Task directions: Go through the entries below and retype them exactly, omitting each picture.

Exercise data:
######
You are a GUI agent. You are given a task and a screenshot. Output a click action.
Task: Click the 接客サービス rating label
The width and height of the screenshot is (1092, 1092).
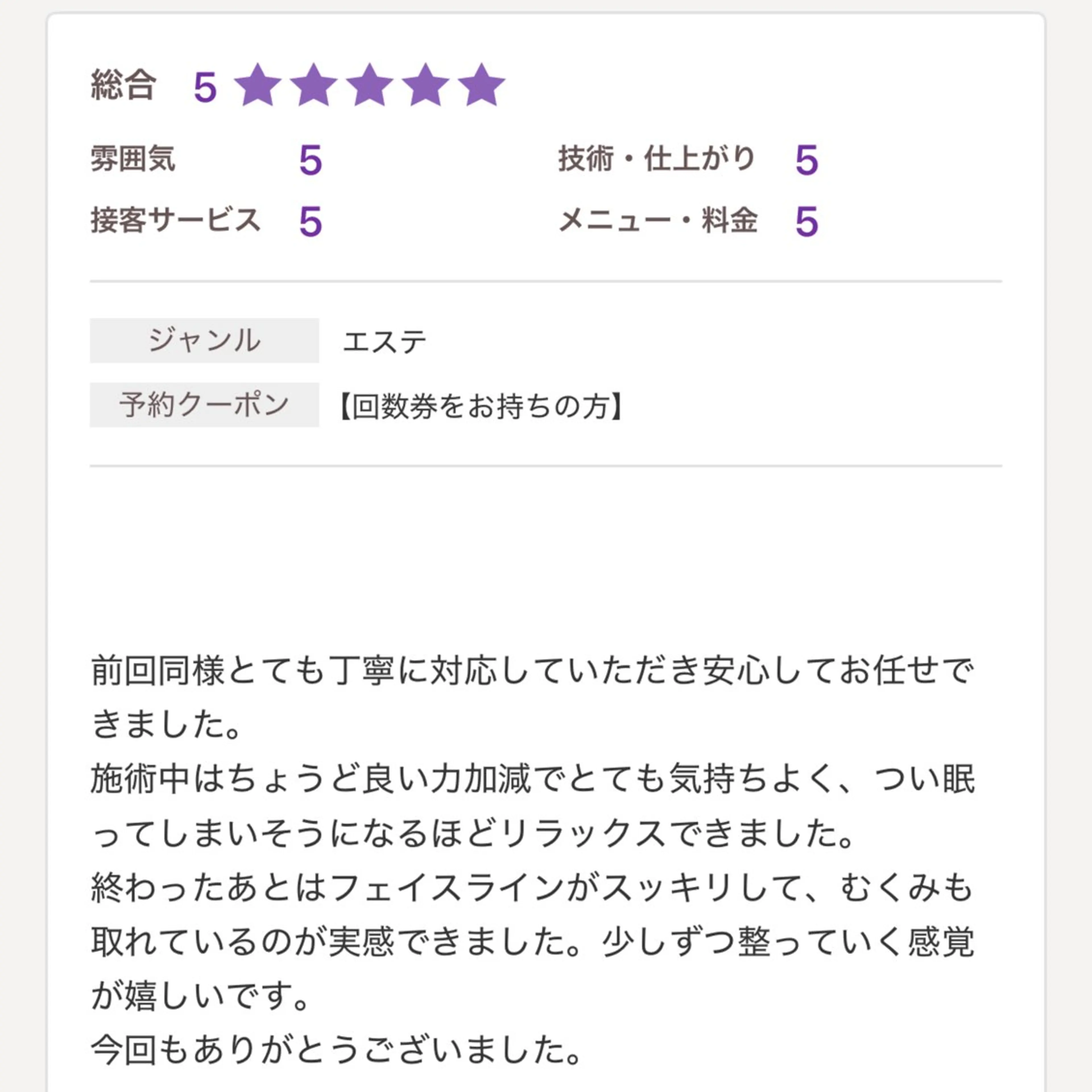coord(175,220)
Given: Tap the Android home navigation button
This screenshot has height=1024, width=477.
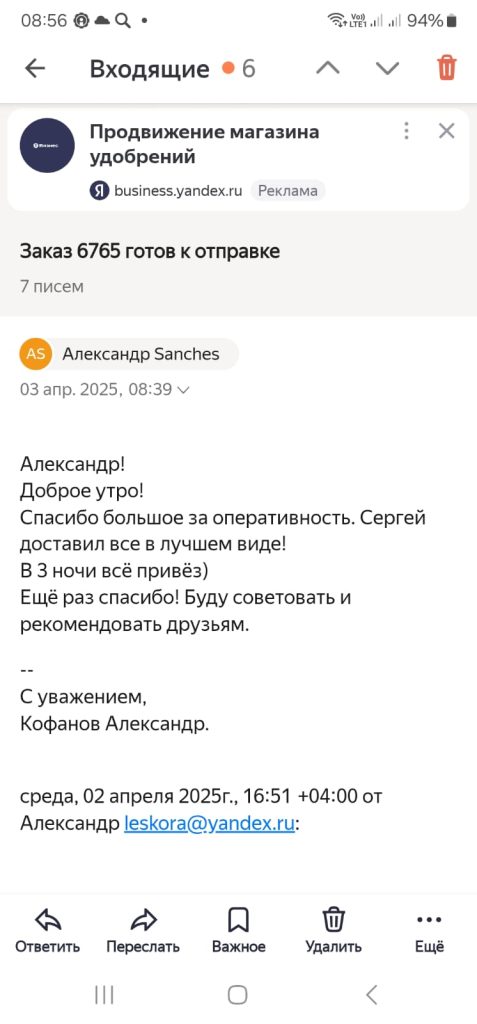Looking at the screenshot, I should click(238, 995).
######
Task answer:
You are a GUI agent. You are given a task and a screenshot. Output a click action.
Task: Click the 接客サービス rating label
The width and height of the screenshot is (1092, 1092).
coord(175,220)
Given: Tap the Android home navigation button
This screenshot has height=1024, width=477.
Looking at the screenshot, I should click(238, 995).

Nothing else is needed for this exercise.